Martedì 9 giugno sono state protagoniste Beatrice Ceschi, studentessa del corso preaccademico di flauto della docente Monica Ghisio, e Giulia Flori, della classe di arpa della docente Francesca Tirale. In un brano, per un duo di flauti, è intervenuta anche Anna Plotegher. L'incontro tra flauto e arpa ha offertoun percorso sonoro di particolare fascino, fatto di morbide sfumature timbriche, dialoghi delicati e paesaggi musicali di grande suggestione.
Mercoledì 10 giugno, la Sala Filarmonica ha ospitato invece un concerto interamente dedicato all’arpa, con protagonista Elisa Perego, anch’essa allieva della docente Francesca Tirale. E’ stata un’occasione significativa per esplorare le molteplici possibilità espressive dello strumento, tra eleganza del gesto musicale, ricchezza di colori sonori e raffinatezza interpretativa.

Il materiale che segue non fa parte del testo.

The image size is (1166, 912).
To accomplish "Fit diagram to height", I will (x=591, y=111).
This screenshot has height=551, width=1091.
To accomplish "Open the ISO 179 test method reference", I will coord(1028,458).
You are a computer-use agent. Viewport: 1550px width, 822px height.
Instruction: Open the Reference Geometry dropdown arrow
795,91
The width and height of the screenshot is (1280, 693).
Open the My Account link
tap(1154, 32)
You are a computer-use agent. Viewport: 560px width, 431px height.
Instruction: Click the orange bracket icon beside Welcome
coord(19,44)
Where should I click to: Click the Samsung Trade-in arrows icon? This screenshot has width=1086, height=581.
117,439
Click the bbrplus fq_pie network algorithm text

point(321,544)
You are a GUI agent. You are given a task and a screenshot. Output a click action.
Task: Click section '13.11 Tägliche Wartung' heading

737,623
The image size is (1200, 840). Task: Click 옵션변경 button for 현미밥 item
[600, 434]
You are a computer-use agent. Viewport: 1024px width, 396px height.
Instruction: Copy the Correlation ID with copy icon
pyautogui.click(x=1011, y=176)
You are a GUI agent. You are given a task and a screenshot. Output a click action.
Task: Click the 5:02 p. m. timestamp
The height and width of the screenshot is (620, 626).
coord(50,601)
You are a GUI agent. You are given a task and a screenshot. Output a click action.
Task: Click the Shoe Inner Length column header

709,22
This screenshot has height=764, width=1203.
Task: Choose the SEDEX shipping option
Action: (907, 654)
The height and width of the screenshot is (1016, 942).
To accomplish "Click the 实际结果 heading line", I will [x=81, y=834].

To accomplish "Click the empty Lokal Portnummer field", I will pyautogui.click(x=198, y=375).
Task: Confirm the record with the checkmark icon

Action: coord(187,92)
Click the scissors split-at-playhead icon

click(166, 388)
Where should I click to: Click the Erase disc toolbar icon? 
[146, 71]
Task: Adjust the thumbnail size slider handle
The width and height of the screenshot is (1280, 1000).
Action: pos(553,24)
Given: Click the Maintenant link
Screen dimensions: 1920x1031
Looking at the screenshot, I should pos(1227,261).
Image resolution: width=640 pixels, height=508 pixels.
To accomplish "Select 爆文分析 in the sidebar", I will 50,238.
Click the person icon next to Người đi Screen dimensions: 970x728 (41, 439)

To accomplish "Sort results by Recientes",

Attraverso questi concerti la Civica Scuola Musicale “R. Zandonai” conferma la propria attenzione verso una formazione musicale intesa come esperienza viva e condivisa, orientata allo sviluppo delle competenze artistiche, interpretative e relazionali necessarie alla pratica musicale contemporanea e all’eventuale prosecuzione degli studi in ambito professionale e accademico.
La rassegna testimonia inoltre il valore del lavoro quotidiano svolto all’interno delle classi, il dialogo costante tra docenti e studenti e l’importanza di creare occasioni concrete di esecuzione pubblica come parte integrante del percorso educativo e artistico.